The past two weeks have been chock full of excitement with movie premieres, star sightings, and overall TIFF hoopla! We’re not sure about you, but we’ve been enjoying every minute of it.
The annual Toronto International Film Festival drew to a close this week with its last day of screenings and awards ceremony and to commemorate this year’s 11 days of= excitement, we bring you our 2013 TIFF round-up .
If you weren’t invited to the official TIFF awards ceremony brunch at the Intercontinental hotel, here are the winners:
12 Years a Slave – People’s Choice Award for Best Film (runner-up: Prisoners and Philomena)

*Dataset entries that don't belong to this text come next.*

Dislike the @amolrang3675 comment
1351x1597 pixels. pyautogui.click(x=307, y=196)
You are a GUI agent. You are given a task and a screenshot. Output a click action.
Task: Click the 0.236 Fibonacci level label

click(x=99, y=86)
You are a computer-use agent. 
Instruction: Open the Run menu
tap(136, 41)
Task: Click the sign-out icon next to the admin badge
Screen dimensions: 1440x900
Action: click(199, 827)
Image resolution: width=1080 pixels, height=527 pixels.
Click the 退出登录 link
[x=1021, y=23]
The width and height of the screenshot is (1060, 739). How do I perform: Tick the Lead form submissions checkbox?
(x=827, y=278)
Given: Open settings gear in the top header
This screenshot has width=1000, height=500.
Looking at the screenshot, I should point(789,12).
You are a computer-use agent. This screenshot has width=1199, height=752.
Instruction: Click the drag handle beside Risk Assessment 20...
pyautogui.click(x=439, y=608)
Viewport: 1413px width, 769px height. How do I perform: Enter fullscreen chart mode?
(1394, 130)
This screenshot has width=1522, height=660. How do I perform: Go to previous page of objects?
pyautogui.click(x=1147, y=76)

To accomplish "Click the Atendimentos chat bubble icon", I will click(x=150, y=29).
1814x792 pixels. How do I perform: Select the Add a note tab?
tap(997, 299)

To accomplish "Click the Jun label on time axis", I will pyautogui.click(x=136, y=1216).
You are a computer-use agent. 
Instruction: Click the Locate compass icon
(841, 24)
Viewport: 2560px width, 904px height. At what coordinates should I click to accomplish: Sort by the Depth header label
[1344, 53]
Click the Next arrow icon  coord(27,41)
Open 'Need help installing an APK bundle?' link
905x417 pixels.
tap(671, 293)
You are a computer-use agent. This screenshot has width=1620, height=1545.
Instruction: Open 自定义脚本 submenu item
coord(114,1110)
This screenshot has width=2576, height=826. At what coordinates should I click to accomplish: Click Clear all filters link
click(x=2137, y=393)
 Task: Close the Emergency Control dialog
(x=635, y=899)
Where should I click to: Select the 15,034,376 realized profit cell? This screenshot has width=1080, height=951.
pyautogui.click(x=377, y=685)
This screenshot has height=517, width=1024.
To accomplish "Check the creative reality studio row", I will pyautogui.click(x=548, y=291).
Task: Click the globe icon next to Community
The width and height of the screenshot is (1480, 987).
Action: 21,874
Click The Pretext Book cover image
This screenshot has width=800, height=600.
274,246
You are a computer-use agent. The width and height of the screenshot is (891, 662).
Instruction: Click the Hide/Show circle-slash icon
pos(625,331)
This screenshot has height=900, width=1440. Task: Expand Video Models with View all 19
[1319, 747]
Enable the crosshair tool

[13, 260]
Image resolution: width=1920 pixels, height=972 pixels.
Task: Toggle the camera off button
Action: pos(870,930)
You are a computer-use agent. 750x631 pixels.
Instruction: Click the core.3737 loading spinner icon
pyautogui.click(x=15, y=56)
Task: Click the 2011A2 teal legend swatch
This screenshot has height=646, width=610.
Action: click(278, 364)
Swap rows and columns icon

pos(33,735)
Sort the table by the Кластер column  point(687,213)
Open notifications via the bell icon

The Square – Best Documentary
Why Don’t You Play in Hell? –Midnight Madness Award
When Jews Were Funny – Best Canadian Feature Film
Asphalt Watches – Best Canadian First Feature
Ida –FIPRESCI Prize for Special Presentations
The Amazing Catfish –FIPRESCI Discovery Award
Hottest Celebrity Sightings
…and that’s just the tip of the iceberg!
Aside from the city-wide excitement prompted by celebrity hunting, and the contributions to the local world of film, one of TIFF’s most significant contributions to Toronto is its huge financial impact. This summer, a study showed that the Toronto International Film Festival and its namesake theatre, the three-year-old TIFF Bell Lightbox poured in $189 million to the city’s economy in the most recent fiscal year between April 1, 2012 and March 31, 2013.
5 years ago in 2008 (the last time a study was conducted on the festival’s financial impact), this number was only $50 million.
So who’s responsible?
Let’s start with the (one of the) backbones of this festival, film attendees and tourists. Last year, 27,434 out-of-town visitors came into Toronto for the festival, and we can only assume that this number was just as high in 2013 based on records showed that the cheapest available hotel room in the city during TIFF’s first week-end was going for $800 a night. Add on the prices of ticket sales and food and drink expenses for every visitor, and this is a significant chunk of cash.
Then of course, there’s the foundation of TIFF—the government sponsors and donors who made up 60% of the festival’s 2012 revenue. The festival has never had a problem seeking funding, but the amount of funds pouring in saw a remarkable increase after the Lightbox Theatre showed so much success after it’s opening.
And lastly, we have the TIFF workers. A study conducted by social research firm TNS Canada showed the number of jobs created by TIFF to be about 2300…not something to scoff at!
In an interview with the Toronto Star, TIFF’s CEO Piers Handling indicated the festival’s goal to contribute $200 million to the city’s economy by 2015—and at the rate it’s going, we have no doubt that this is more than attainable!